Thanks for taking the time... yep, I need to improve with my lighting.
And you may be right with lighting up the background with one of my strobes... I'll try that next time.


----------



## y75stingray (Nov 29, 2010)

your lighting is pretty flat.I would use one light on the background and set the other light to one side and skim it across your subject. if oyu find that to be too dramatic add a bounce card to the oposite side of the skim light.


----------



## shadowlands (Nov 29, 2010)

y75stingray said:


> your lighting is pretty flat.I would use one light on the background and set the other light to one side and skim it across your subject. if oyu find that to be too dramatic add a bounce card to the oposite side of the skim light.


 
Excellent. Will do. I'll try that for sure.
Now I can't wait to get back to it.
I've learned a ton from trial and error and asking questions. 
Thanks!!


----------



## gsgary (Nov 29, 2010)

Your background will need 2 lights 1 from each side flagged to stop spill


----------



## mwcfarms (Nov 29, 2010)

gsgary said:


> Your background will need 2 lights 1 from each side flagged to stop spill



Hey gsgary so what do you do if your limited to only having 2 strobes for your background.

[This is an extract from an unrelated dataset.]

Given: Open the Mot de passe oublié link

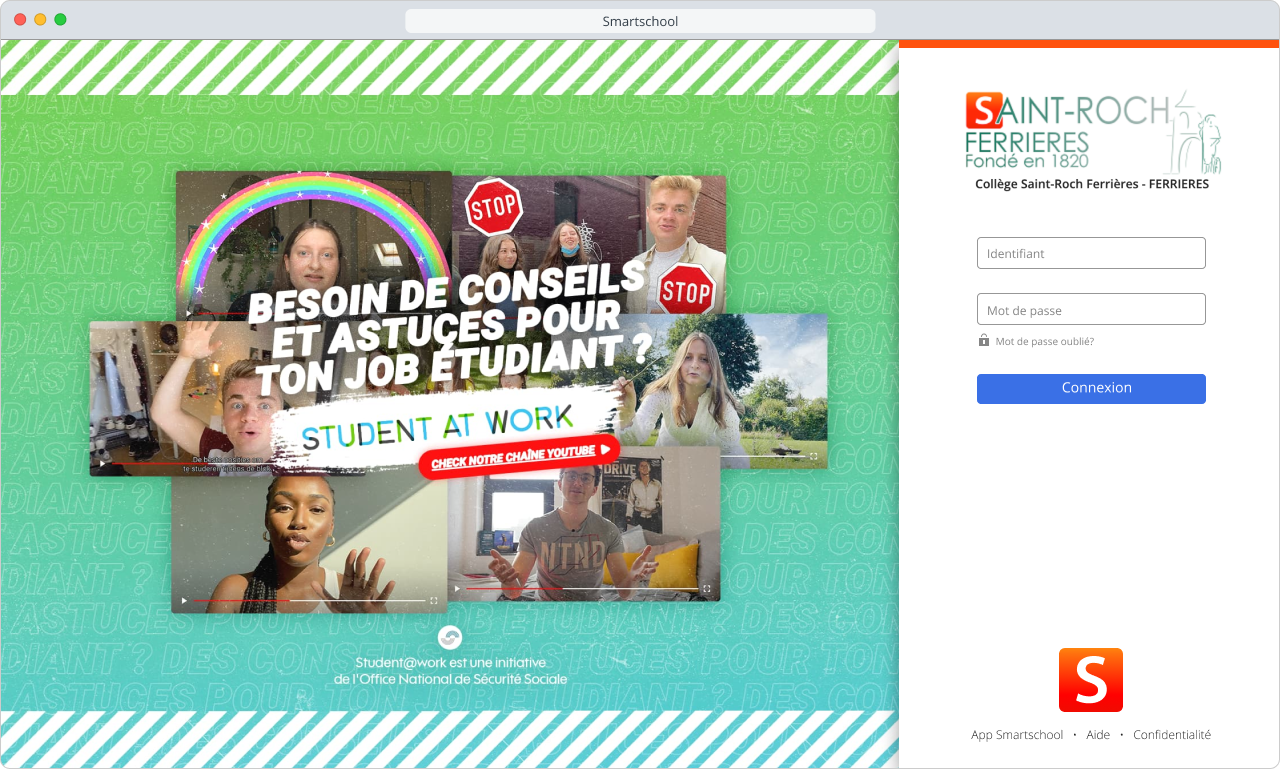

Im in the same predicament myself and can't afford to buy another just yet. Is there a way to cheat this?


----------



## y75stingray (Nov 29, 2010)

gsgary said:


> Your background will need 2 lights 1 from each side flagged to stop spill


 

This is true if your going for an all white background


----------



## y75stingray (Nov 29, 2010)

mwcfarms said:


> gsgary said:
> 
> 
> > Your background will need 2 lights 1 from each side flagged to stop spill
> ...


 

Paper absorbs alot less light than muslin i would try a white paper background in place of muslin and you might have better luck with just one light but two is ideal for high key backgrounds


----------



## kundalini (Nov 29, 2010)

shadowlands said:


> But about the lighting... how bad did I do? I know it's real bright... honestly like it that way. I'm shooting with bounced lighting and two shoot-through umbrella strobes...


 Your lighting is very flat and does not benefit your wife.  Could you be more specific about your setup.  Where was the bounced light and the two umbrellas positioned?  It looks as if your main light was camera right, but not enough of a ratio with the fill, which canceled any chance for creating a shadow side.

As gsgary mentioned, hit the background with two lights about 1-2 stops brighter than the subject to change the grey to a white.  Also, by cross lighting the background, the wrinkle shadows will cancel themselves.

Then with your main light feathered across the subject and a reflector opposite, you should be able to achieve a nice contrast from light to shadow.

A couple of comments on the posing.  Have her to project her chin forward.  This will help reduce those extra lines that will only increase as the years go by.

Both shots have football shoulders.  Have her turn her hips 30-40°.  Keep the head tilt as you have, towards the high (feminine) shoulder.

I like that she bends what bends, keep that up.  Try to avoid splayed fingers.  Try to avoid having female hands square to the camera.

Increase the distance (if possible) from subject to background.  6' is a good start.


Have fun....... but that's a silly comment.  No doubt you were.  

Just my 2¢.


----------



## shadowlands (Nov 29, 2010)

kundalini said:


> shadowlands said:
> 
> 
> > But about the lighting... how bad did I do? I know it's real bright... honestly like it that way. I'm shooting with bounced lighting and two shoot-through umbrella strobes...
> ...


 
Wow... thanks for taking the time...
Man, that's a lot of advice for free... thanks!!
I've only got two umbrella strobes currently, but I might get a third, one day, but not for a while... 
I had both of my strobes on either side of my camera... on her... my living is small so I don't have the space I truly need... boo!!!


----------



## shadowlands (Nov 30, 2010)

I just ordered a third strobe! Yippee!
And I also learned what I was doing wrong. 
I had my speedlight synced incorrectly. Was using my two strobes as slaves to my bounce light. Only one slave was synced! I messed with it tonight... and BAM!!! Got it!!! Next time, I'll be on the money!!!
Thanks everyone for taking the time...


----------